Protocol Online logo
Top : New Forum Archives (2009-): : General Lab Techniques

Fluorescent and photobleach - (Jan/02/2015 )

Does anyone know any references to show the difference in fluorescence against photo-bleaching?

 

I want to know which fluorescent or fluorochrome is more or less sensitive to photo bleaching. 

 

Thank you in advance

-Rnotk-

Try the molecular probes handbook (invitrogen/life technologies). There is an online version of it, but it comes as abook too.

-bob1-

Hi, this article may  be helpful for you http://www.fluorescencemicroscopy.it/en/the_fading.html

 

 

Photobleaching of the phenomenon must be distinguished from another artifact of fluorescence, the quenching, which occurs through the reduction (or in some cases, the enhancement) of fluorescence intensity due to competing processes such as temperature, high concentrations of oxygen, and the molecular aggregation in the presence of salts or halogen compounds.
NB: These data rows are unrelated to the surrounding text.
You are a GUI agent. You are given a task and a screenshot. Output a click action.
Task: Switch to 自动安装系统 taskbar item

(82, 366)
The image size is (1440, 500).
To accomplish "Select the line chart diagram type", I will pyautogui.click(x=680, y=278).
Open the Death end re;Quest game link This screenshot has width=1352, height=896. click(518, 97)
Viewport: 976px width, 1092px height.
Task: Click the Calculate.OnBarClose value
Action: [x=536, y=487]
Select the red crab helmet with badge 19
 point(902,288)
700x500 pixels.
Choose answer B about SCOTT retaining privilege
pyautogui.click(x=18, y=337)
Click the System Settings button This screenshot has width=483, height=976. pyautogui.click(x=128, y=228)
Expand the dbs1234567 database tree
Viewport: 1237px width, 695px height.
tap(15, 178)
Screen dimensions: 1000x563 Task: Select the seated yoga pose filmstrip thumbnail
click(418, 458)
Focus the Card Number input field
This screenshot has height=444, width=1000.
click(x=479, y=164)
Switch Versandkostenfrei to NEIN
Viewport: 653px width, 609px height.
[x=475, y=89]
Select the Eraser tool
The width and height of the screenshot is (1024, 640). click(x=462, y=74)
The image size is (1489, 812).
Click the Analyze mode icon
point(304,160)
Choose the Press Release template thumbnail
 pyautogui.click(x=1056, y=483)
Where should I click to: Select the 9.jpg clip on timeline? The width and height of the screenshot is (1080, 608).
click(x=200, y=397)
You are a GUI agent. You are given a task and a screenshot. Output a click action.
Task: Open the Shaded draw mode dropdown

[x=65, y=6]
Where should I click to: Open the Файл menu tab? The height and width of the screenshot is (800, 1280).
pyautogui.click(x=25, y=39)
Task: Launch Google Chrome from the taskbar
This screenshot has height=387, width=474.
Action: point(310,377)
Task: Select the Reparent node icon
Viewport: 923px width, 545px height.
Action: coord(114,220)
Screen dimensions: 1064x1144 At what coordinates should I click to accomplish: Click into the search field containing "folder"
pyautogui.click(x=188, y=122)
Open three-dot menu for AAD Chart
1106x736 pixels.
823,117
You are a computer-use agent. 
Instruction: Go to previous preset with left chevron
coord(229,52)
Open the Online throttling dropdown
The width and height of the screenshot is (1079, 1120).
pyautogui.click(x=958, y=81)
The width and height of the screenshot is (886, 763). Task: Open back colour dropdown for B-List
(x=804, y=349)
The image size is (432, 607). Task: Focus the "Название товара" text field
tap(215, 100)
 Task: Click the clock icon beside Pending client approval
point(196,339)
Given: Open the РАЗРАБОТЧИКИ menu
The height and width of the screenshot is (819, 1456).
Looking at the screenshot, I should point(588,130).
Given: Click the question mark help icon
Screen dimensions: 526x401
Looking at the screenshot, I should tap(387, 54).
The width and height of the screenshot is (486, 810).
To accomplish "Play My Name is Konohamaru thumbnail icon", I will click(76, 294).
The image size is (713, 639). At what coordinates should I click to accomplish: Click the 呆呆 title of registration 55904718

A common example of quenching was observed by a collision of the fluorophore excited state with another molecule in solution (not fluorescent), and the result is the deactivation of the fluorophore and the return to the ground state. In most cases, none of the molecules is chemically modified in the process of quenching due to collision. Most quenching processes involved reducing the length of the excited state and the quantum yield of the fluorophore.
Sometimes the quenching is the result of transfer of energy to other acceptor molecules that reside physically close to the excited fluorophore, a phenomenon known as resonance energy transfer. This particular phenomenon has become the basis for a more recent technique to measure distances much below the lateral resolution of optical microscopy (FRET). Even the impurities of fluorochromes can help reduce the intensity of fluorescence photobleaching or causing quencing.